Глава 1: Туман Души.
Мата сидела у окна маленького деревянного домика на окраине райцентра. Дом был старый, со стенами, пропитанными дымом от печки и временем, которое здесь будто застыло. Окно выходило прямо на пустынную дорогу, и каждый день оно становилось для неё экраном, на котором разворачивался один и тот же бесцветный фильм.
За стеклом тянулся туман – не лёгкий, серебристый, как в её детстве, когда казалось, что в нём прячутся сказки, а густой, вязкий, словно белая глина, медленно просачивается во все щели мира. Он лежал тяжёлыми слоями на крышах, стелился по земле, затягивал в себя деревья и столбы, так что всё вокруг казалось утопленным в мутной воде. Даже звуки в нём тонули: лай соседской собаки, редкий шум двигателя, голоса прохожих – всё звучало глухо, приглушённо, будто доходило издалека, из другого времени.
Она не видела в этом году привычной осенней красоты Алтая. Не было золотых лиственниц, превращающих горы в живые костры. Не было багряных склонов, которые в солнечные дни сияли так ярко, что больно было смотреть. Не было прозрачных холодных лучей, танцующих на изгибах рек. Вместо этого – только серость, холод и пустота. Туман словно отражал её саму: жизнь без красок, без тепла, без будущего.
Утро и вечер теперь ничем не отличались и Мата ловила себя на мысли, что перестала различать время суток. Всё слилось в один вязкий поток, как вода в болотной лужине, где нет ни начала, ни конца. С каждым днём она всё чаще чувствовала, что сама становится частью этой бесцветной картины.
В груди у неё давно поселилась пустота. Даже дыхание казалось чужим, ненужным. Она жила по инерции, не для себя и не ради чего-то, а лишь потому, что утро всё равно приходит за ночью, и туман всё равно ложится на горы.
На столе перед ней лежала папка с бумагами – её последнее дело. Ошибка, которая стоила ей службы. Всё произошло буднично и бессмысленно: задержание в райцентре, очередной пьяный дебошир с ножом. Никто толком не угрожал, но Мата выстрелила в воздух слишком рано, слишком резко, словно в ней прорвался накопившийся страх. Звук выстрела отразился от стен узкой улицы, прокатился эхом и напугал прохожих сильнее, чем сам пьяница.

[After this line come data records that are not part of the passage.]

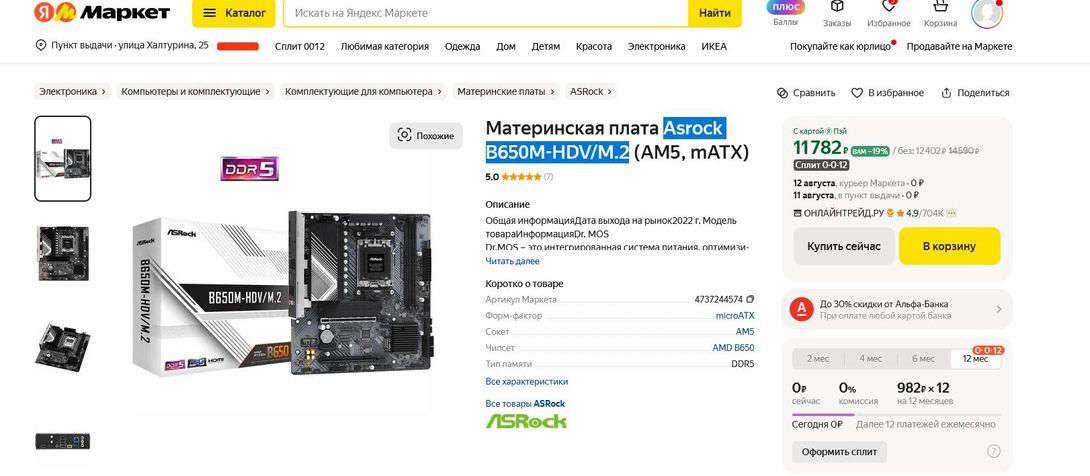The height and width of the screenshot is (476, 1090).
Task: Expand description with Читать далее
Action: point(512,261)
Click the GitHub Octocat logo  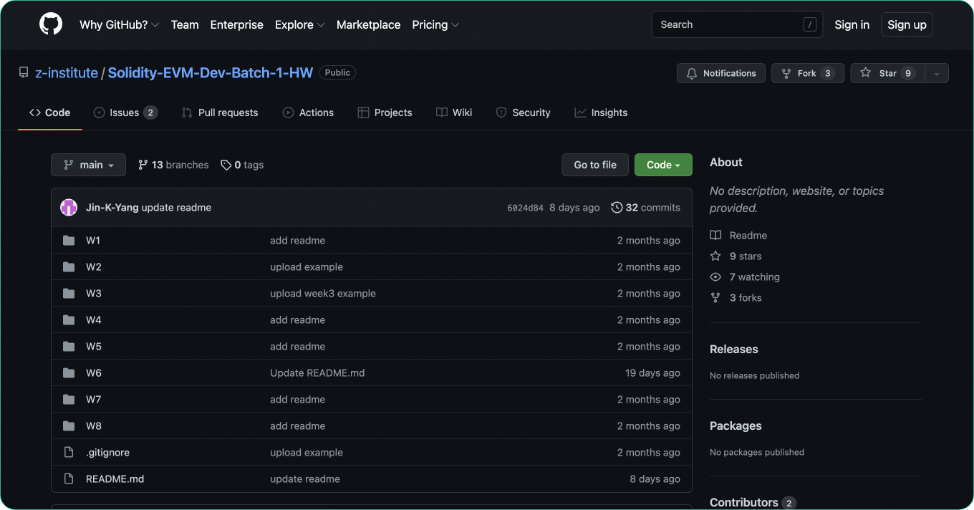(50, 24)
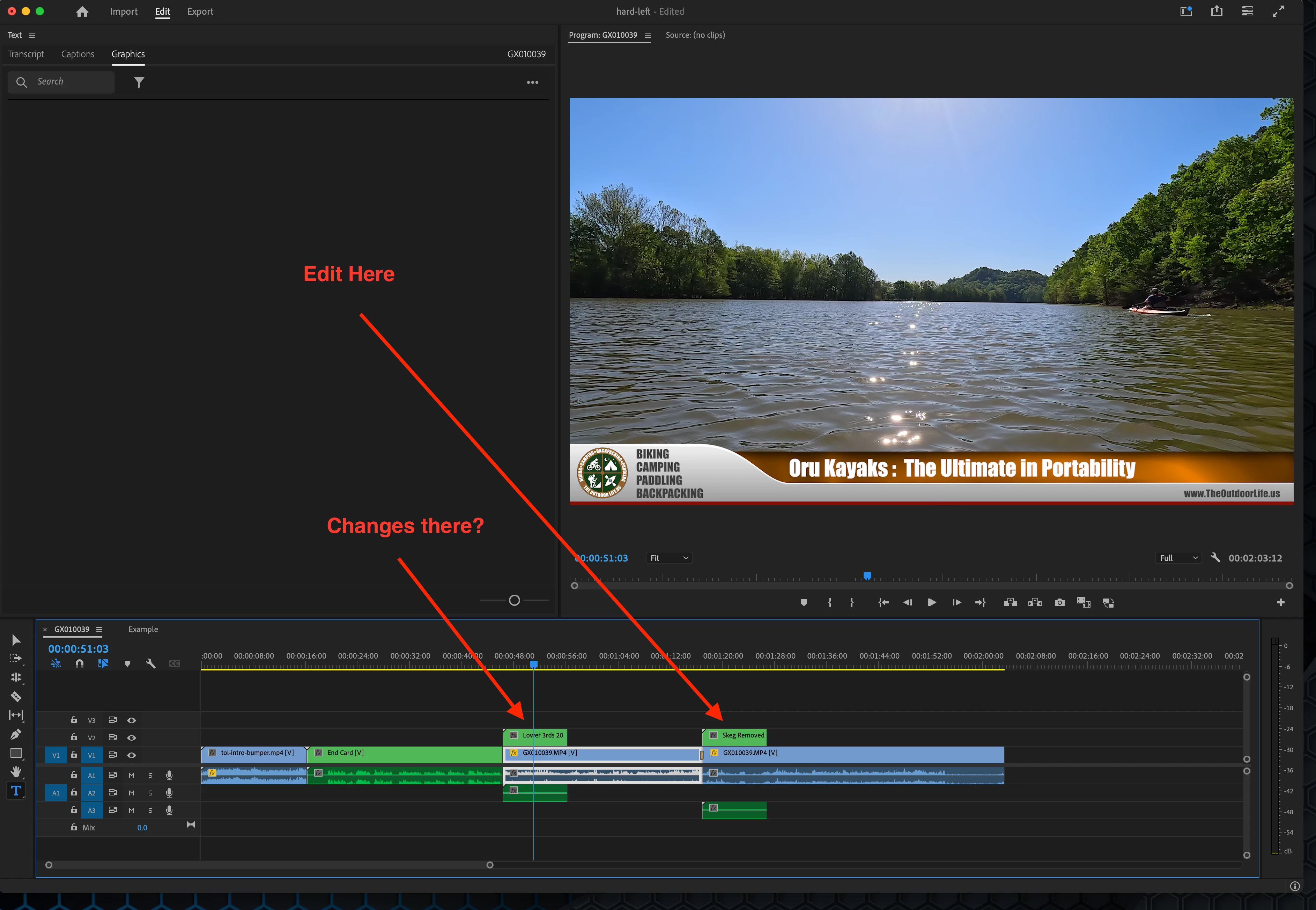Viewport: 1316px width, 910px height.
Task: Select the Hand tool
Action: [x=16, y=772]
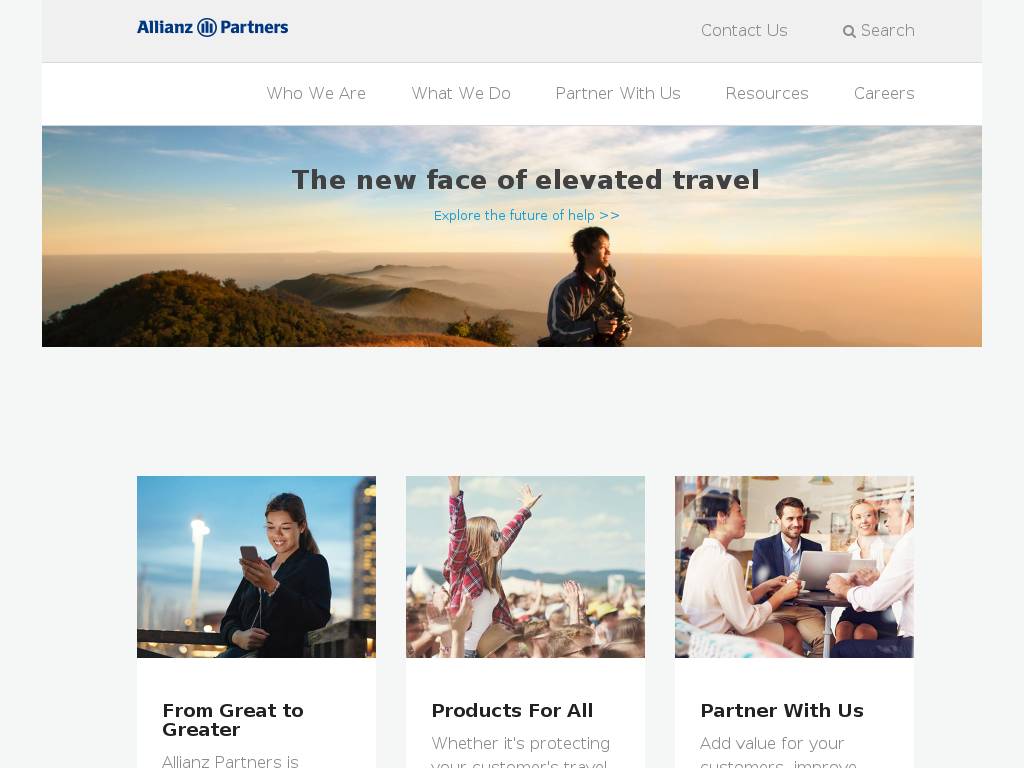Screen dimensions: 1024x768
Task: Open the Who We Are menu
Action: tap(316, 93)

Комиссия разбиралась недолго. Бумаги, протоколы, сухие формулировки. «Необоснованное применение оружия». Сухая, холодная строка, похожая на гвоздь, вбитый в крышку её карьеры. Никто не пострадал, но этого оказалось достаточно. Её отстранили «временно». Но именно это слово звучало хуже приговора. В нём не было обещания – только насмешка.Она ненавидела это слово. «Временно» – как будто её жизнь поставили на полку, запылили и забыли. Не «уволена», не «переведена», а именно «временно». Ни обещания, ни надежды. Пауза, которая тянулась, как затянувшийся вдох, от которого уже болели рёбра.
Мата ещё слышала в ушах отрывки комиссионных разговоров.
«Нервозность, склонность к преждевременным действиям…»
«Необоснованное применение оружия…»
«Надо отстранить для проверки психики…»
Они говорили так, словно она была вещью, неисправным механизмом, который надо почистить или вовсе списать.
Она возвращалась мыслями к другим дням службы. Как когда-то могла часами сидеть в засаде в промозглом подъезде, чувствуя, как холод вгрызается в кости, и ждать момента. Как принимала наркомана, у которого под курткой спрятан нож, и пальцы её сами сжимали рукоять пистолета. Тогда она не стреляла – слишком долго думала. Напарник потом сказал ей: «Ты мне чуть жизнь не стоила, если бы он прыгнул первым».
Тогда она винила себя за медлительность. Теперь – за поспешность. Казалось, сама судьба издевалась над ней, меняя местами её ошибки, но неизменно оставляя виновной.